In that instant I caught a glimpse of myself again as a hopeful, determined young woman with ambitious plans, and I simultaneously recognized the same kind of light shining brightly in my son's eyes. His future paths are taking a clearer shape before him these days, and it won’t be long, really, before he’s testing the waters of adulthood himself, with all of its decisions and challenges and rewards. I look back now and wonder what the university-aged me would think of whom and what I’ve become since those days when everything felt possible.

Today I am still in Kingston, writing this in the university library, a building that was brand new in one of my last years here and whose spiral staircase is now noticeably worn by the footsteps of all the students who have since climbed its winding stones on the way to their futures. I'm very glad for my decision to stay and enjoy the week here on my own until it's time to pick Noah up. It has been such a pleasure to revisit the beautiful city and campus I loved back when they were my temporary home.

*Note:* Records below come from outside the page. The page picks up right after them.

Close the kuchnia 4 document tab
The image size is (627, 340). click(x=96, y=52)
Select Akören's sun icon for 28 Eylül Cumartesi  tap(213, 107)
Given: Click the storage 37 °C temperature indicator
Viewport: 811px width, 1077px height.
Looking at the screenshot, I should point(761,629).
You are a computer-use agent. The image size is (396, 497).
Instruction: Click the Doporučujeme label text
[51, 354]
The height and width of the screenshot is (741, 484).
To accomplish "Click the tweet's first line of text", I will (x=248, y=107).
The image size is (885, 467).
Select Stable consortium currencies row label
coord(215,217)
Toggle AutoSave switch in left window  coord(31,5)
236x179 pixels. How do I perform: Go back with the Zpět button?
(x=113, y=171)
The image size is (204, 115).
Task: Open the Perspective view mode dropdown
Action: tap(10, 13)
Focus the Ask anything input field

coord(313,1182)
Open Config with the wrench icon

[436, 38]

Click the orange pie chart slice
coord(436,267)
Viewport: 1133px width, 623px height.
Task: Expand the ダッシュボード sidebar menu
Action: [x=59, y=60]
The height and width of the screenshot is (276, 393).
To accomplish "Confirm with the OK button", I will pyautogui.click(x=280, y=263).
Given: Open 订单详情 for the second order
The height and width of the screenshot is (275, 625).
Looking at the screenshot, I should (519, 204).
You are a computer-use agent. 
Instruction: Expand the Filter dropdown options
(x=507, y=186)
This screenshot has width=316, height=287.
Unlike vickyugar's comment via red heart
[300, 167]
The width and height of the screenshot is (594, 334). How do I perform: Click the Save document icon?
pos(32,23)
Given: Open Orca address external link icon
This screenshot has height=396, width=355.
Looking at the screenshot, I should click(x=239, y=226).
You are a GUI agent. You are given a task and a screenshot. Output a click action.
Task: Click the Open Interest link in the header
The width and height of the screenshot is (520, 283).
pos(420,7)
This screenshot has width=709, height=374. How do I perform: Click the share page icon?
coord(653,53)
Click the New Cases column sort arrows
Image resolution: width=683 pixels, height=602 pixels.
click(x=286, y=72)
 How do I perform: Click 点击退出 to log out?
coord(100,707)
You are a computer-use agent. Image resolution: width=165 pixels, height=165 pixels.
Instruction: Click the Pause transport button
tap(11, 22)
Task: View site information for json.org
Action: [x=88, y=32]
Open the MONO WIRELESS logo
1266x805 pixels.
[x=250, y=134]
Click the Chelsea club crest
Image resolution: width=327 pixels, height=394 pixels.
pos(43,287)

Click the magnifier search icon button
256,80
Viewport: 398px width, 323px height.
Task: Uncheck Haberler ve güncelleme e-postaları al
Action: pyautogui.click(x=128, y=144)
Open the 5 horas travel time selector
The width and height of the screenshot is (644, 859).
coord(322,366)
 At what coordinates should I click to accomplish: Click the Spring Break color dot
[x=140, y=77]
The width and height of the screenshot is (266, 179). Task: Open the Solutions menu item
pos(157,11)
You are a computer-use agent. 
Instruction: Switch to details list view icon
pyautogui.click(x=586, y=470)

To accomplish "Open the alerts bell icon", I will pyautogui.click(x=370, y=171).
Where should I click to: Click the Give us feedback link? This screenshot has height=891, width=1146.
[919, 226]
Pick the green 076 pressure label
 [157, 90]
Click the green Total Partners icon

I've spent many of the past forty-eight hours walking -- through the city streets whose layout I've still not forgotten, by the picturesque waterfront, through the majestic old buildings and well-travelled pathways of Queen's University. The campus buildings are rich with history; their walls whisper of the dreams and efforts of generations of young people who have studied within them. I've found myself welling up with feeling more than once as I've strolled down still familiar routes to class and peeked into lecture halls. It's because my early hopes and dreams are held lovingly within these walls, too, and in being here I've caught a glimpse of a former version of myself that is now tucked away beyond my physical reach, accessible only through memories.

It was fitting that I came across this quotation from Azar Nafisi in a post by a fellow blogger today:

“You get a strange feeling when you're about to leave a place, I told him, like you'll not only miss the people you love but you'll miss the person you are now at this time and this place, because you'll never be this way ever again.” 

It seemed sad, but right, that the door to my old residence room was closed and locked when I walked past it this week. Those exciting, emotional days of youthful striving are gone now; I can only revisit them as a sentimental tourist of my past. I find joy in the fact, though, that Noah's excitement for learning has led him to the same inspiring place mine did all those years ago. The walls of these beautiful, timeless limestone buildings now tell a happy part of his story, too.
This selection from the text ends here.